----- TEXT BLOCK -----
UK Grants License For E-Cigarettes As Quit Smoking Aid

In the UK, vaping is now legally licensed as a smoking aid, and e-cigarettes can now be prescribed to be used as a way for smokers to quit. Britain officially gives license to the product e-Voke as a medicinal quitting alternative.

This is sort of controversial since ironically – e-Voke is produced by a British American Tobacco – one of the world’s biggest tobacco brands. UK’s Medicines and Healthcare Products Regulatory Agency (MHRA) tells that the decision to regulate e-cigarettes is in the interests of people who can use it as a quit smoking device.

Still, many health communities are concerned about the potential risks of vaping. Since it is still a new habit, long-term studies has not yet been conducted. The long-term effects are also not clear as of now, and will be further investigated by scientists.

But it is claimed that vaping is a much safer alternative, since tobacco-based cigarettes still claims nearly 6 million deaths per year, as reported by the US Centres for Disease Control and Prevention.

Public Health England reported that e-cigarettes are 95% less harmful to people’s health than regular cigarettes. Still, moderation and more research is needed on this area.

British Prime Minister David Cameron made headlines before when he endorsed e-cigarettes as a quitting aid, since he himself is an admitted smoker who struggles to quit.

“Certainly as somebody who has been through this battle a number of times, eventually relatively successfully, lots of people find different ways of doing it and certainly for some people e-cigarettes are successful. So I think we should be making clear that this is a very legitimate path for many people to improve their health and the health of the nation,” according to the Prime Minister.
----- RECORDED INFORMATION -----
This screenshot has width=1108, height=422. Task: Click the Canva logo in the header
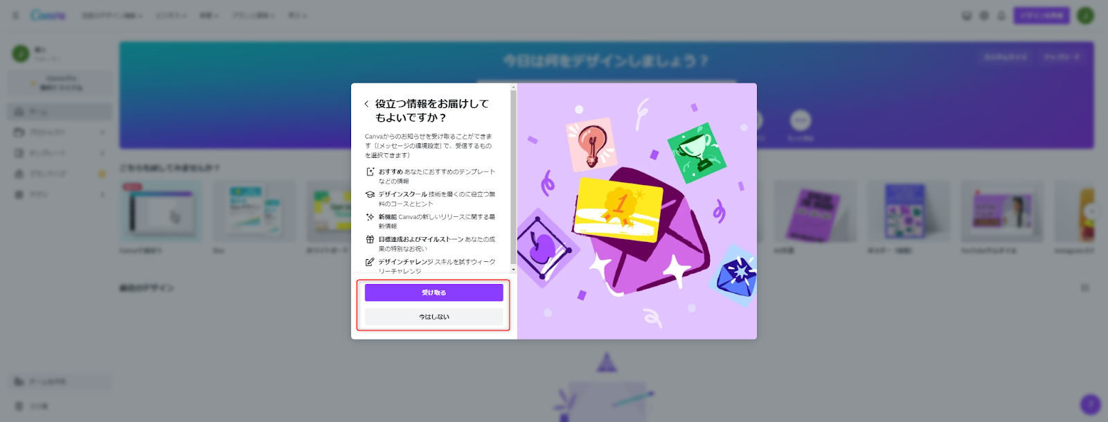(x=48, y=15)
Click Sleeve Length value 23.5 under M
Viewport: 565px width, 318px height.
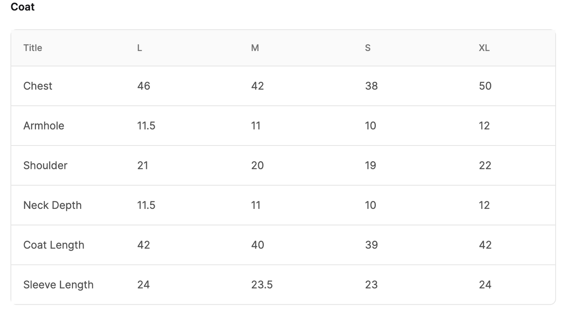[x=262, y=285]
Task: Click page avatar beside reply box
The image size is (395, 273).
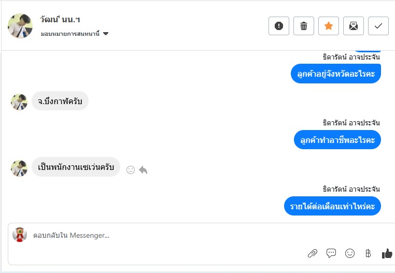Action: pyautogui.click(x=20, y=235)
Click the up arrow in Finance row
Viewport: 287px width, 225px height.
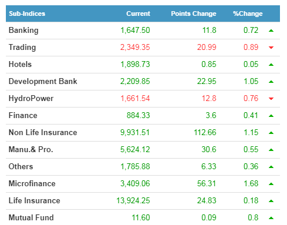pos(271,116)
-----
§ ASSIGNMENT:
Condense the paragraph of the e-cigarette article that opens with "This is sort of controversial" into a shorter version that keeps its main facts. Work only from the text, not the records.

§ ANSWER:
The license is controversial because e-Voke is made by British American Tobacco, one of the world's biggest tobacco brands. The UK's Medicines and Healthcare Products Regulatory Agency (MHRA) says regulating e-cigarettes serves people who can use them to quit smoking.